Turkey closed its border with Armenia in 1993 in solidarity with regional ally Azerbaijan that was suffering heavy defeats in the Karabakh war waged against ethnic Armenians.

Armenia and Turkey, which also have different perspectives on history, including the 1915 massacres of Armenian nationals of the Ottoman Empire, which Ankara refuses to recognize as genocide, have not had diplomatic relations since then. Attempts to achieve rapprochement in 2008-2009 suffered a setback against the backdrop of protests from Baku about a possible Turkish-Armenian normalization.

And in the most recent manifestation of Azeri “jealousy” over communications between Yerevan and Ankara, a number of Baku officials raised questions about Turkish President Abdullah Gul’s congratulations sent to his Armenian counterpart Serzh Sargsyan on his reelection last month, causing the Turkish Foreign Ministry to provide a clarification in this regard.

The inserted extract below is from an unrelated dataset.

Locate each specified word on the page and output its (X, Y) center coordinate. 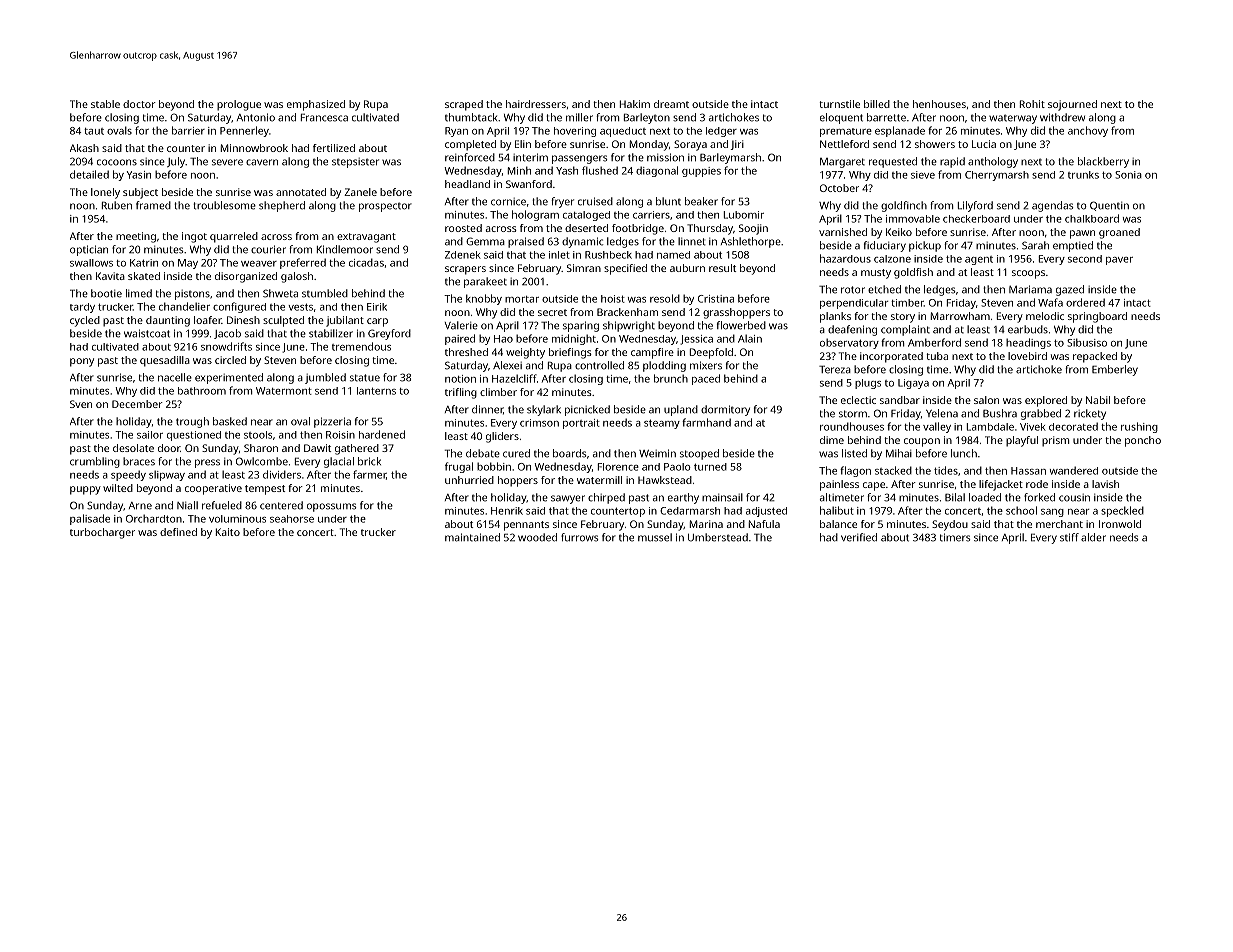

In an article late last month California Courier publisher Harut Sassounian examined the trend. He also cited another instance of an Azeri reaction. “No sooner had Turkish Airlines announced that it would distribute a copy of Agos, a bilingual Armenian-Turkish weekly newspaper, to its international passengers, that Fikret Sadikov, an Azeri professor and political analyst, objected to its dissemination, calling it an ‘absolutely absurd and irresponsible gesture’,” wrote Sassounian.

And despite the fact that a few days ago Turkish Ambassador to Azerbaijan Ismail Alper Joshkun gave assurances that the operation of the Yerevan-Van flight is a private commercial project and that Turkey’s stance on the Armenian-Azerbaijani conflict has not changed, the Azerbaijani party continues to oppose the commencement of the flight.

Ali Hasanov, Head of the Department on Social Political Issues of the Azerbaijani Presidential Administration, claimed late last week that the flight between Yerevan and Van supports a country that is an enemy of Azerbaijan.

“Azerbaijan has stated on many occasions that we are sensitive to any contact with Armenia and Nagorno-Karabakh, particularly when these contacts are made by friendly countries,” said Hasanov. “We are twice as hurt when it is done by countries we share strategic interests with.”

Deputy Director of the Yerevan-based Caucasus Institute Sergey Minasyan told ArmeniaNow that such seemingly ‘irrational scenes’ of jealousy towards the ‘elder brother’ Turkey from Azerbaijan are, in fact, a display of some ‘rational fear’ that sooner or later these small steps will lead to some improvement in Turkish-Armenian relations and removal of the current blockade of Armenia’s communications.

“One should not expect the Yerevan-Van project to become a really big event, but it will certainly become an additional means for Ankara and partly for Yerevan to at least maintain the level of their existing relationships and wait for the domestic or regional political situations to enable them to attempt to restore or resume their diplomatic steps towards rapprochement,” said the political analyst.